Role of myeloid cells and leukotriene signalling in Uveal Melanoma progression

Uveal melanoma (UM) is the most common and fatal primary intraocular malignancy in adults. Most UM patients carry activating mutations in Gαq or Gα11, alpha subunits of trimeric G-proteins associated with cysteinyl leukotriene receptors (CYSLTRs). To investigate the involvement of leukotrienes in activating CYSLTRs and their ability to induce YAP signalling, we generated four genetically distinct zebrafish uveal melanoma models and analysed the role of different cells in leukotriene production. Treatment of primary UM cells and zebrafish UM explants with leukotrieneD4 (LTD4) induced the overexpression of PTK2/FAK, a positive activator of YAP signalling, and upregulation of YAP targets, while co-treatment with a CYSLTR2 inhibitor prevented LTD4-mediated YAP activation.

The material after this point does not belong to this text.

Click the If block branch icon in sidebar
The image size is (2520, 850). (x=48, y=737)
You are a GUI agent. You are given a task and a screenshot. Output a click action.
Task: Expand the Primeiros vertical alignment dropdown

Single-cell transcriptomic analysis of the zebrafish UM models revealed neutrophils as the major producers of leukotrienes and provided information on the YAP transcriptional program activated by leukotrienes. In support of the role of neutrophils in UM progression, we found that transplantation of UM cells in zebrafish induced reactive neutrophilia and neutrophil infiltration of the transplanted tumours, while neutrophil ablation reduces tumour growth. We suggest that neutrophils contribute to UM development by producing LTD4, which interacts with CYSLTR2 and facilitated by the activated status of mutant Gα11, promotes YAP signalling and UM progression.